Rozdział 16:
- Pamiętaj, że to jest zwykły dom, a nie pałac jak w twoim przypadku. - powiedziałam wyciągając klucze z torebki.
- Ale śmieszne... -westchnął. Weszliśmy do środka i usiedliśmy na kanapie.
- Chcesz coś do picia? - zawołałam z kuchni.
- A co masz... - podszedł do lady.
- Aż tak biedna nie jestem, żebym nic nie miała.. no nie wiem herbata, kawa, sok.. chyba że procenty... - powiedziałam zaglądając do szafki.
- Nigdy, więcej tak nie mów.. - podszedł do mnie i przyciągnął do siebie, a ja zesztywniałam.. - Rozumiesz? - warknął.
- Tak to znaczy jak? - przymrużyłam oczy.
- Dobrze wiesz o co mi chodzi... - puścił mnie i stanął obok.
- No przepraszam, nigdy nie spotkałam bogatego chłopaka, który był by miły i wyrozumiały... - burknęłam.

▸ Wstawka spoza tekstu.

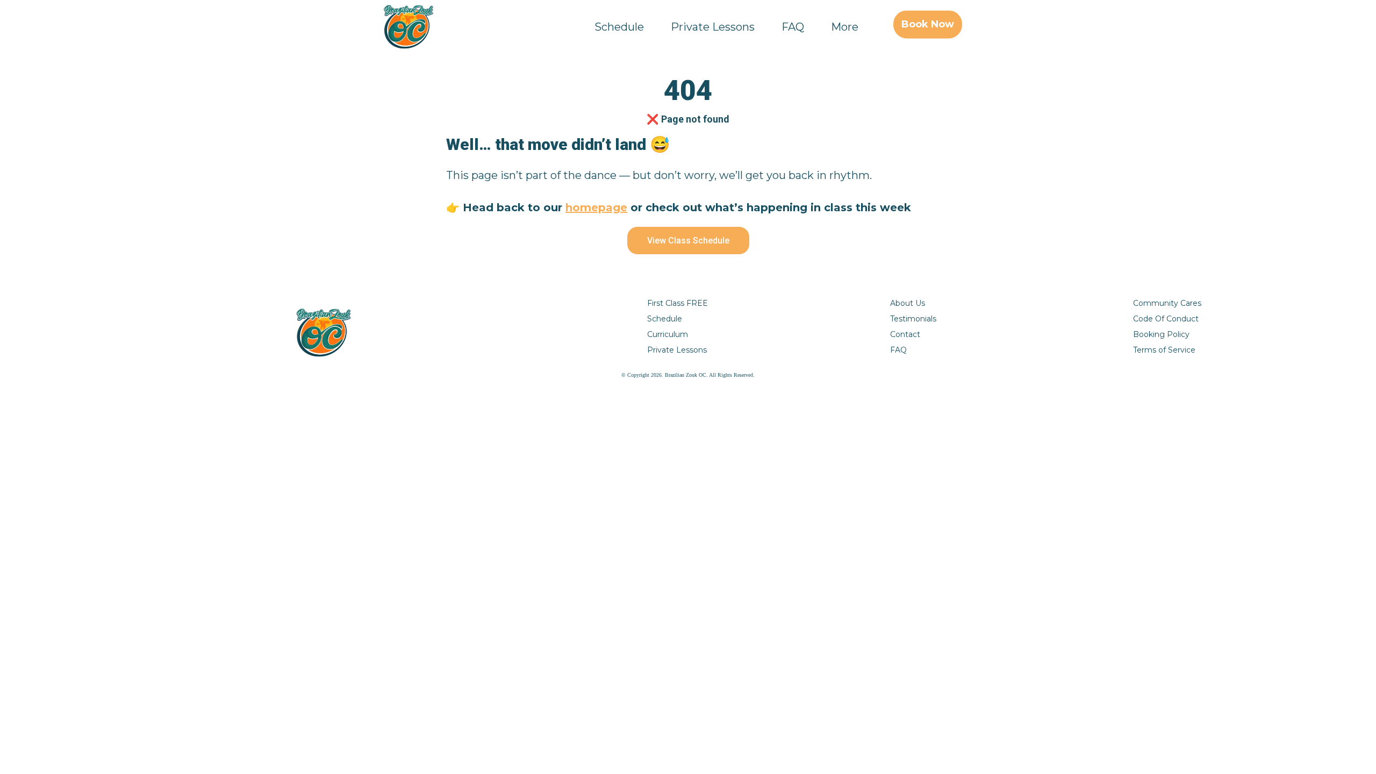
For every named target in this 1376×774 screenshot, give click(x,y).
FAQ (793, 26)
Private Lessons (713, 26)
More (844, 26)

- Bo jeszcze, żaden na ciebie nie zasłużył... - wymruczał układając jabłka w koszyku. Nie odpowiedziałam. Wypiliśmy kawę i pokazałam mu dom. James zaproponował, że pomoże mi spakować mamy rzeczy. - No.. uwinęliśmy się. - uśmiechnął się siadając na jej łóżku. Postawiłam bagaże przy drzwiach i oparłam się o ścianę. - Dobra to będę się zbierał.. muszę jeszcze zarezerwować sobie jakiś hotel, bo nie przewidziałem komplikacji... - popatrzył na mnie śmieszne... ,, Tak wiem, że chodziło o mnie"
- No to jedź. zapomniałam, że to te wysokie sfery... - powiedziałam do siebie po cichu idąc za nim. Kiedy James gwałtownie się odwrócił stanęłam w miejscu.

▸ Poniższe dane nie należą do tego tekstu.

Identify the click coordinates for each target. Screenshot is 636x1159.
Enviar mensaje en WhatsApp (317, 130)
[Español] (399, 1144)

- Jak ja czasami mam ochotę Ci przyłożyć na ten tyłek... - powiedział dociskając mnie do ściany i łapiąc mój pośladek.
- Dobra, sorry.. jedź. - powiedziałam odpychając go rękami.

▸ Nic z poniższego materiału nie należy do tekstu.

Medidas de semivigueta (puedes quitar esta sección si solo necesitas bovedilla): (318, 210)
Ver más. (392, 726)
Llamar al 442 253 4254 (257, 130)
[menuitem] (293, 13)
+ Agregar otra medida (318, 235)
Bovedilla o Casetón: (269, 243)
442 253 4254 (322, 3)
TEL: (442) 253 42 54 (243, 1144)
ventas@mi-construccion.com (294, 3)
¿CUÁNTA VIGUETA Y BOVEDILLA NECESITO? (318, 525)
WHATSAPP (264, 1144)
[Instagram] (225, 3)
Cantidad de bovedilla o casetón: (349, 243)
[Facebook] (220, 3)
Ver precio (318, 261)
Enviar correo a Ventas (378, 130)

- Nie, jednak nie pojadę i zostanę tutaj, a w dodatku będę spał z tobą w łóżku. - złożył mokry pocałunek na szyi i popatrzył na moją reakcję.
- Niestety mam za małe łóżko.. - westchnęłam.
- Trudno, najwyżej się nie wyśpisz. - mruknął schodząc po schodach w dół. Otrząsnęłam się po doznaniach przed chwilą i też zeszłam. Przez następne dwie godziny oglądaliśmy jakiś film w telewizji.
- Robimy coś na kolację? - zapytałam.
- Amm... w Londynie jestem raz na rok lub dwa więc wolałbym puść i zjeść coś waszego w restauracji. - powiedział.
- No tak. -westchnęłam. - Tylko w pobliżu nic takiego nie ma, trzeba by zamówić taksówkę. - podniosłam głowę z jego ramienia.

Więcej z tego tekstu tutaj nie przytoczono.